## How to complete this task
Going through the entries below, tally the lines that hold the word "Click" and state the result alone.
━━ Records provided ━━
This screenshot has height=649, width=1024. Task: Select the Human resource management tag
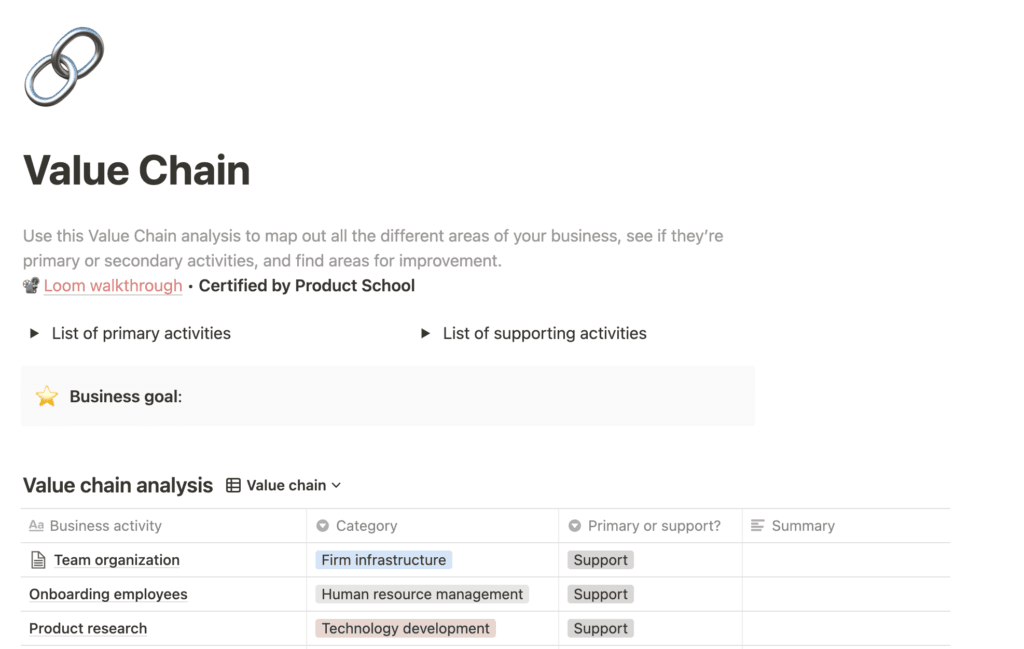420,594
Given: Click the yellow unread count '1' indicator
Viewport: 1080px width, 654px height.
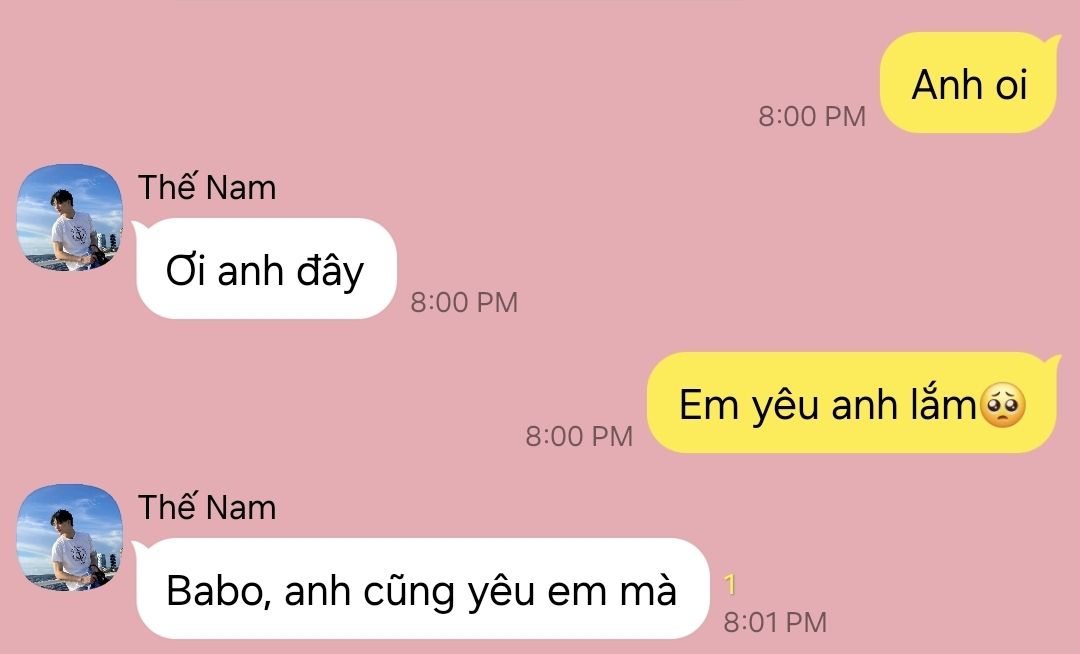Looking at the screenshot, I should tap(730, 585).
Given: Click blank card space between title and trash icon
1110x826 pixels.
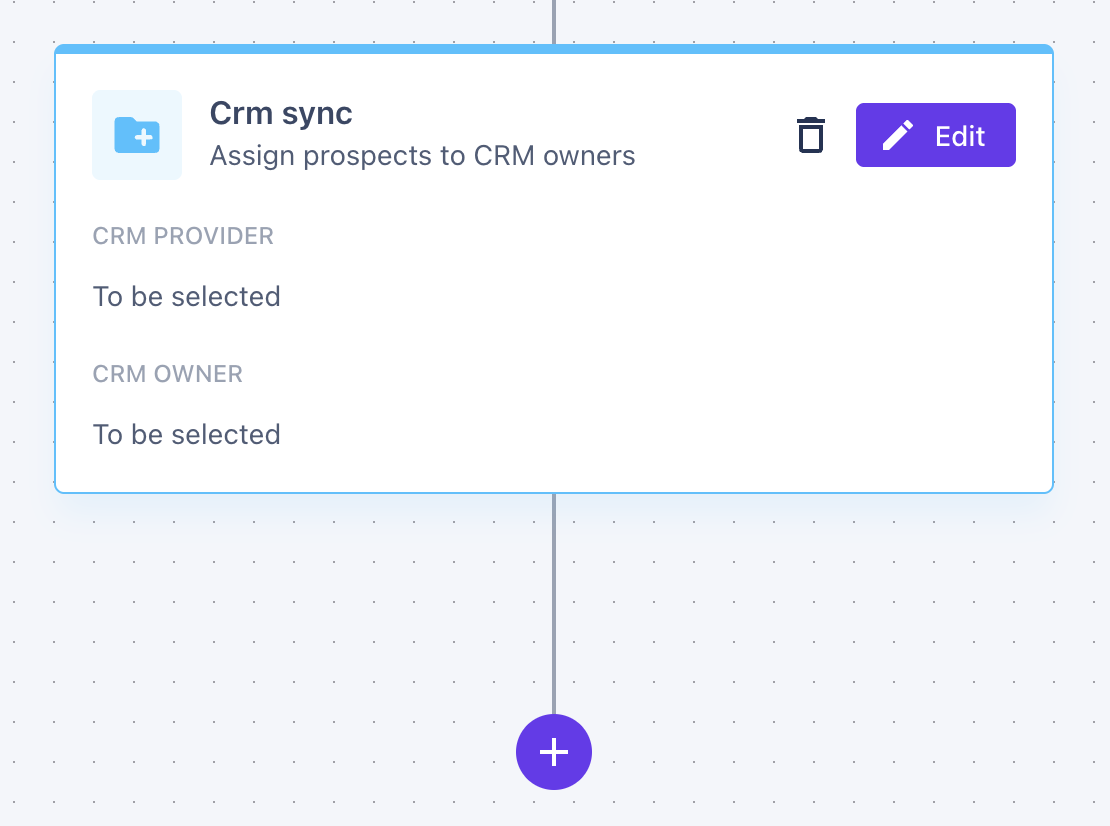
━━━
## Answer box
2